### [EXERCISE INSTRUCTIONS]
• 1. In the interview on ESG structured products, set down the part that opens with the words containing "In an ever-changing" and closes with "in structured products?", word for word.
• 2. In the interview on ESG structured products, what award did BNP Paribas recently receive from Structured Retail Products?
• 3. Continue the interview on ESG structured products from the point where it stops.
---------- EXCERPT TO READ ----------
In an ever-changing world, being able to adapt one’s business model is a key metric of success, but not the only one. Neven Graillat, Chief Sustainable Product Officer for Global Markets at BNP Paribas, reflects on the past year, on the back of the recent Best ESG House award from Structured Retail Products. He discusses how his teams are bridging the gap between performance and purpose when it comes to design investment solutions.
How are investors approaching ESG in structured products?
ESG investments saw a tipping point in 2020, with assets under management reaching close to $40Tr AUM, covering both fixed income and equities. Within this landscape, structured products provide a unique opportunity to combine the best of both worlds in a transparent and agile way.
Over the last decades, risk-return has been investors’ primary metric for their strategies. The new metric we see arising for the next decade is risk-return-impact. In other words, investors are still looking for the best risk return profile, but now also want to improve the impact of their portfolio. This is the new nexus that the industry will need to address.
For example, our Wealth Management team has developed investment strategies aiming to mitigate climate risk by selecting companies that have a positive impact, while tracking the performance of benchmark indices. The strategies are combined with nature-based solutions, allowing investors to have a tangible impact. We are particularly proud of our partnership with Tara foundation, around Ocean & Biodiversity. Their exploration projects offer a great opportunity to link our structured products to impact investing. With more than €2bn notional raised around the world, the simplicity of the ESG impact combined with the risk management techniques, were key to the success of these strategies.
On the institutional client side, we developed the Green kangaroo project in 2020 which saw the issuance of an 8-year A$140m BNP Paribas green bond linked to the Australian Climate Transition (ACT) Index. For the ACT, we worked with Australian academics and think tanks to build the first-ever forward-looking equity index in Australia, using dynamic climate scenarios which will be adjusted to reflect future regulatory, technology and social environmental changes.
What have been the most significant achievements this year, in the pandemic context?
We launched our new thematic focused platform aiming to deliver the right ESG theme, at the right time in a scalable and robust way. Here are three recurring challenges that this platform aims to address:
- Challenge 1: How to promote thematic investment and avoid “theme” washing
We see more and more thematic indices with attractive branding, but within the structure, the link between the theme and index members is not always obvious. This is something we have actively addressed in our platform.
---------- DATA EXTRACTS ----------
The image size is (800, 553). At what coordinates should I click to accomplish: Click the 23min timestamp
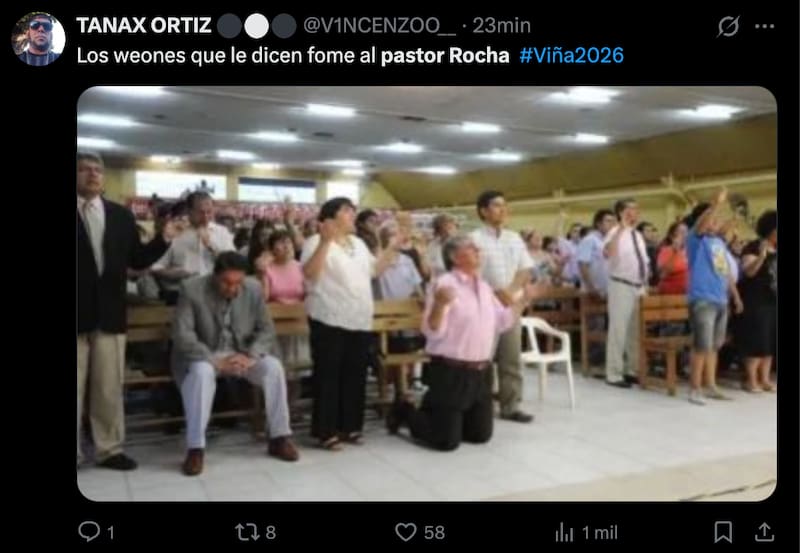[502, 26]
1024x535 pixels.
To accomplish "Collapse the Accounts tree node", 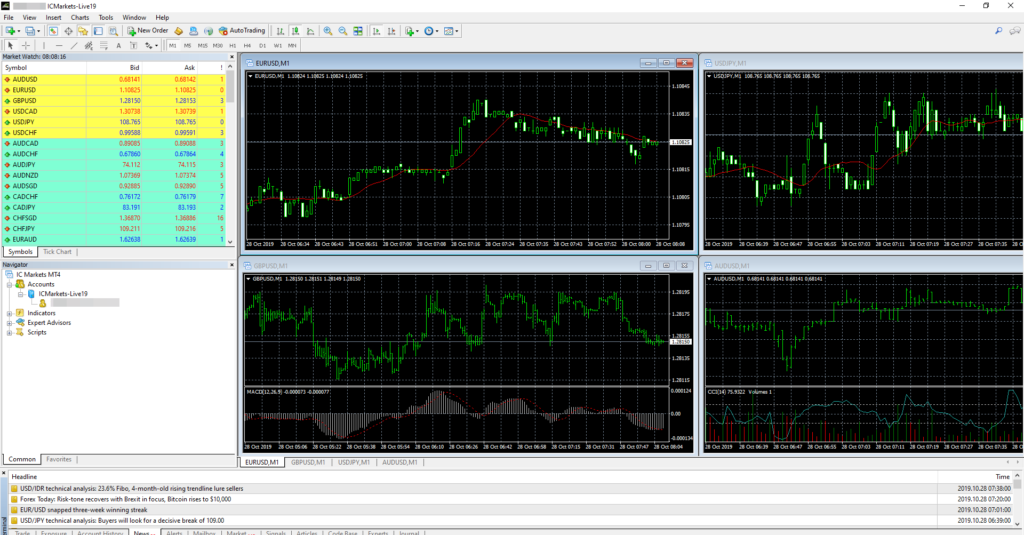I will coord(9,284).
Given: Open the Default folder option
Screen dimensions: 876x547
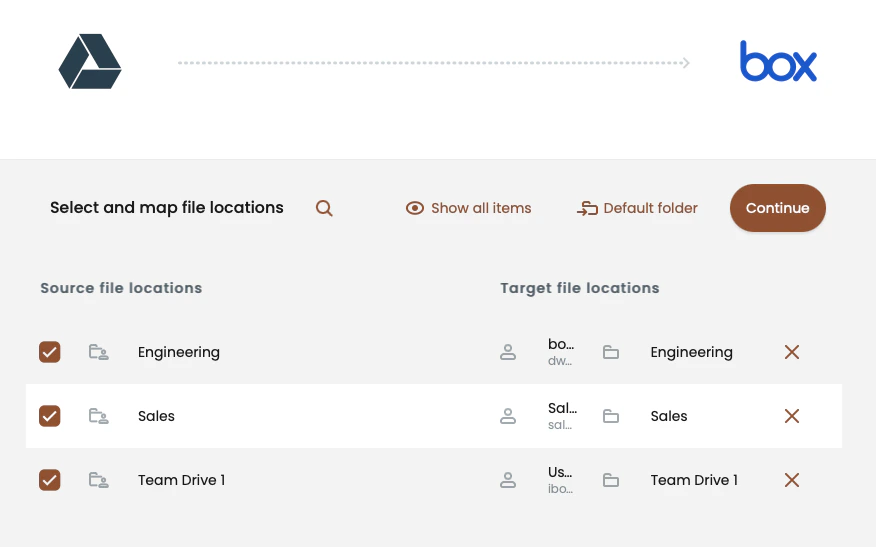Looking at the screenshot, I should pyautogui.click(x=638, y=208).
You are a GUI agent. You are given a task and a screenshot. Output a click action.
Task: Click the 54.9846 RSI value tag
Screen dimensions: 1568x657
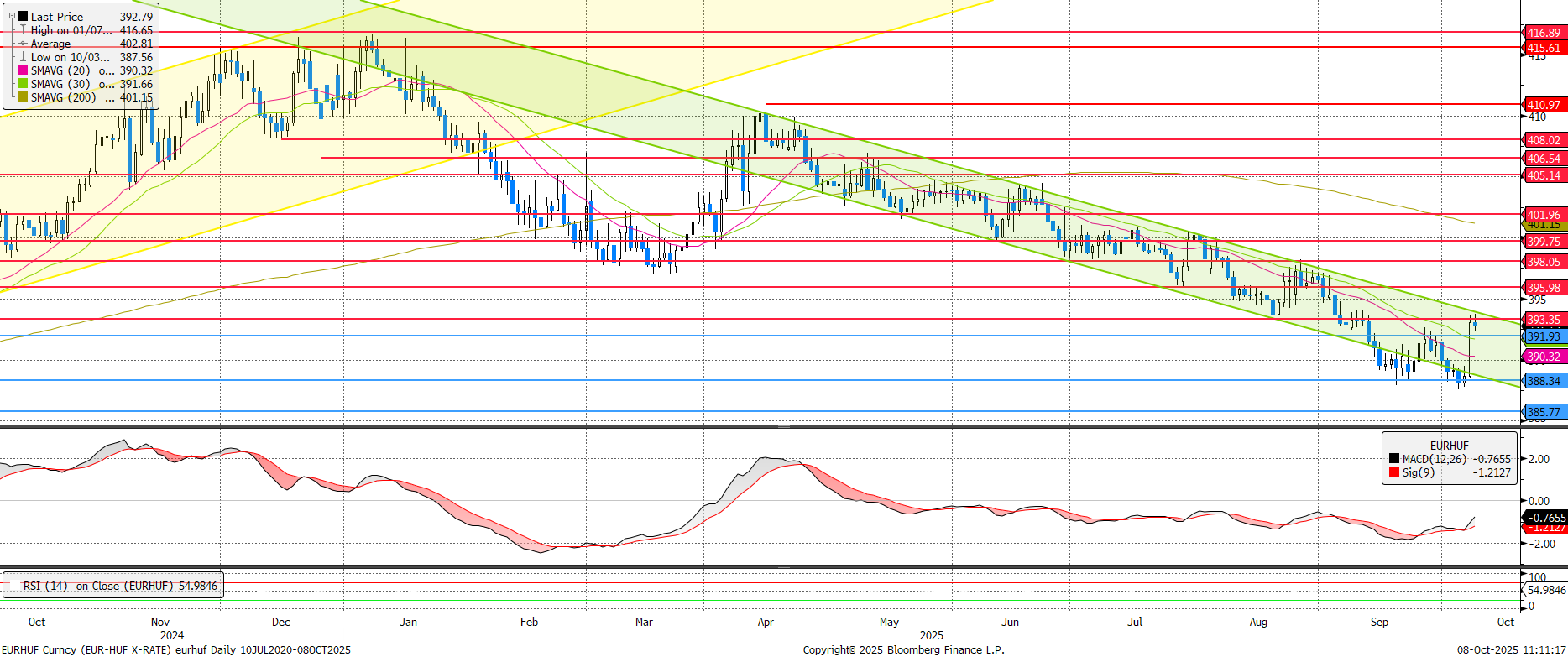tap(1545, 590)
----------
### [PER-TASK OUTPUTS]
• 1.
In an ever-changing world, being able to adapt one’s business model is a key metric of success, but not the only one. Neven Graillat, Chief Sustainable Product Officer for Global Markets at BNP Paribas, reflects on the past year, on the back of the recent Best ESG House award from Structured Retail Products. He discusses how his teams are bridging the gap between performance and purpose when it comes to design investment solutions.
How are investors approaching ESG in structured products?

• 2. The Best ESG House award.

• 3.
- Challenge 2 : Price efficiency and scalability
Thematic investment is a performance engine but it needs to meet our clients’ pricing needs for structured investment solutions, including around volatility, dividends and liquidity. Very often, pure thematic play will have less liquidity and far less efficient pricing vs. a benchmark, which is something we wanted to address.
- Challenge 3: Replicability for distributors
Most of our distributor clients are used to promoting a product they are familiar with. So the challenge was to have thematic solutions that are very easily replicable with a stable concept and methodologies.
We successfully launched a series of indices called ‘Core Satellite indices’, that will allow us to address those three challenges within one single solution by balancing exposure to thematic and benchmark indices.
What are the next steps for 2021?
The international agenda in 2021 will be very dense with “Biodiv” COP in China and COP26 in the UK. On the investor side, we expect to see rising interest in nature-based solutions and net zero solutions to support investors’ increasing commitment to net zero.
One of the expected consequences of the Covid-19 pandemic will be around ‘relocalisation’ of impact initiatives aiming to find the right balance between climate and social issues. On the regulation side, the Sustainable Finance Disclosure Regulation (SFDR) and Benchmark Regulation will improve transparency and clarity for end investors.
This is a very exciting time for sustainable finance, as investors are more and more in tune with these issues and want to be involved. We, as a bank, can make a difference and we have a responsibility as much as an opportunity to innovate in this space and shape the world we want.